» **Page extract**:
----------

The Turtle Lover's Utopia

Tiny Turtles Illegal in Florida!

Two turtles with one stacked on top of the otherWell…not quite yet, but as of July 1st, turtles smaller than 4 inches in length will be illegal to own. Stores have already stopped selling turtles as of last July, in compliance with a Florida state law outlawing the sale of exotic creatures.

The law comes from having so many red-eared sliders released into the local population. Being quicker on land and in water, the turtles are overrunning the locals and interbreeding, creating a new species of turtle.

So, while you may have a red-eared slider now, in the future you will have to apply to the Florida Fish and Wildlife Conservation Commission for a free permit to possess the turtles. If you live in Florida and you own one, consider yourself lucky to do so.

(Photo courtesy of Elma Avdagic.)

CORRECTION: Thanks to reader Katrina, we’ve been informed that it was actually the sale of red-eared sliders that was banned in Florida due to their cross breeding with the native yellow-bellied sliders. Please see her comment below for the full details.

27 Responses to “Tiny Turtles Illegal in Florida!”

  1. adriana said on March 2nd, 2008 at 2:54 pm:

    i do not like that law! i dont live in flordia but that law still seems harsh! they are baby turtles you people! they are not monkeys! they should not make that a law!

  2. heshna said on December 9th, 2008 at 7:36 pm:

    wow nice comment

  3. bob g said on February 11th, 2009 at 6:41 pm:

    hey wht kin of turtle is in tht picture plz reply

  4. Mr Turtle Head said on June 6th, 2009 at 4:17 pm:

    What do I do when a Turtle sits outside in front of my door? I live in SMELLRAY BEACH FLORIDA….

  5. admin said on July 8th, 2009 at 8:29 am:

    I’ll be answering your question in my next advice column Mr. Turtle Head, so stay tuned!

  6. admin said on July 11th, 2009 at 12:37 pm:

    @ bob g – These are red eared sliders.

  7. Katrina said on August 11th, 2009 at 11:06 am:

    Actually, the sale of turtles under 4″ has been illegal in all 50 states since the mid 70s. It’s the sale of RED-EARED SLIDER turtles was banned in the last couple of years in Florida, because red-eared sliders are not native to Florida and can cross-breed with the native yellowbellied sliders.

    And those cute little babies can grow to be 6-12″ with proper care, needing at least a 75 gallon tank, and live to be 20-60 yrs old. It’s illegal to release turtles acquired from a pet store or breeder.

  8. admin said on August 11th, 2009 at 11:43 am:

    Ah, thanks for the clarification Katrina! I’ll find a way to work it into the blog post. :)

  9. Amanda said on November 4th, 2009 at 3:45 pm:

    I don’t like it either…I have turtles and snakes and i don’t want to lose them and deal with all this because of ppls stupid acts

  10. Help the turtle said on December 30th, 2009 at 7:19 pm:

    What do you do if you bought 2 of these red eared turtles from chinatown and thought that they would stay really little?? Can you sell them back to the store?? Would Petco take them?

----------

» **Goal a**: Turn the rows into a JSON list of strings, one string per line and no blank lines, starting at the line that contains "The height and width of the screenshot is (495, 734)." and ending with the last line of the rows.

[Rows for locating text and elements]
----------

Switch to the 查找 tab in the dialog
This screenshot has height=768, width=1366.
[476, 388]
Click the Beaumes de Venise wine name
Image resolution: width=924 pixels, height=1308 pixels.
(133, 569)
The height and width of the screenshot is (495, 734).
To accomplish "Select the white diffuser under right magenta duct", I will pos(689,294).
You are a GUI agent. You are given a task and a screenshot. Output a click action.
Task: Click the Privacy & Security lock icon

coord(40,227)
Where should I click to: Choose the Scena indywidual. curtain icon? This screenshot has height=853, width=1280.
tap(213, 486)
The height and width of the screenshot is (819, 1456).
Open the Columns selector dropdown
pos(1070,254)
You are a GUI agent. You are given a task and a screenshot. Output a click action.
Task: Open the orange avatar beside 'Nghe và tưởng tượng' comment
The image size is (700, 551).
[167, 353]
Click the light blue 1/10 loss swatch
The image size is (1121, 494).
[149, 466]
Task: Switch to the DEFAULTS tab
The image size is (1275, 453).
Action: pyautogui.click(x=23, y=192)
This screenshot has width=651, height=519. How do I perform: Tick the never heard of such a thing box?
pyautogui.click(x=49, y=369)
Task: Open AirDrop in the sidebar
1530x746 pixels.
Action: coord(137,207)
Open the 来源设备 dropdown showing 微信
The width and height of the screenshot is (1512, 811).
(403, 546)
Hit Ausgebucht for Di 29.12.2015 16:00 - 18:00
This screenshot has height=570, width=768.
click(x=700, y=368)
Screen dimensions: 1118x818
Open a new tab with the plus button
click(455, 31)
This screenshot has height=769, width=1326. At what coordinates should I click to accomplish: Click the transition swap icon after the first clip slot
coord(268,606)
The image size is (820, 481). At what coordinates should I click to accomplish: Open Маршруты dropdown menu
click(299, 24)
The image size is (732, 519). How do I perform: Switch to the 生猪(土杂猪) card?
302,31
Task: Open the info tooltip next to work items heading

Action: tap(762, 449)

----------

» **Goal b**: In the turtle post, which agency would Florida owners have to apply to for a free permit to possess red-eared sliders?

» **Exercise response a**:
[
  "The height and width of the screenshot is (495, 734).",
  "To accomplish \"Select the white diffuser under right magenta duct\", I will pos(689,294).",
  "You are a GUI agent. You are given a task and a screenshot. Output a click action.",
  "Task: Click the Privacy & Security lock icon",
  "coord(40,227)",
  "Where should I click to: Choose the Scena indywidual. curtain icon? This screenshot has height=853, width=1280.",
  "tap(213, 486)",
  "The height and width of the screenshot is (819, 1456).",
  "Open the Columns selector dropdown",
  "pos(1070,254)",
  "You are a GUI agent. You are given a task and a screenshot. Output a click action.",
  "Task: Open the orange avatar beside 'Nghe và tưởng tượng' comment",
  "The image size is (700, 551).",
  "[167, 353]",
  "Click the light blue 1/10 loss swatch",
  "The image size is (1121, 494).",
  "[149, 466]",
  "Task: Switch to the DEFAULTS tab",
  "The image size is (1275, 453).",
  "Action: pyautogui.click(x=23, y=192)",
  "This screenshot has width=651, height=519. How do I perform: Tick the never heard of such a thing box?",
  "pyautogui.click(x=49, y=369)",
  "Task: Open AirDrop in the sidebar",
  "1530x746 pixels.",
  "Action: coord(137,207)",
  "Open the 来源设备 dropdown showing 微信",
  "The width and height of the screenshot is (1512, 811).",
  "(403, 546)",
  "Hit Ausgebucht for Di 29.12.2015 16:00 - 18:00",
  "This screenshot has height=570, width=768.",
  "click(x=700, y=368)",
  "Screen dimensions: 1118x818",
  "Open a new tab with the plus button",
  "click(455, 31)",
  "This screenshot has height=769, width=1326. At what coordinates should I click to accomplish: Click the transition swap icon after the first clip slot",
  "coord(268,606)",
  "The image size is (820, 481). At what coordinates should I click to accomplish: Open Маршруты dropdown menu",
  "click(299, 24)",
  "The image size is (732, 519). How do I perform: Switch to the 生猪(土杂猪) card?",
  "302,31",
  "Task: Open the info tooltip next to work items heading",
  "Action: tap(762, 449)"
]

» **Exercise response b**: The Florida Fish and Wildlife Conservation Commission.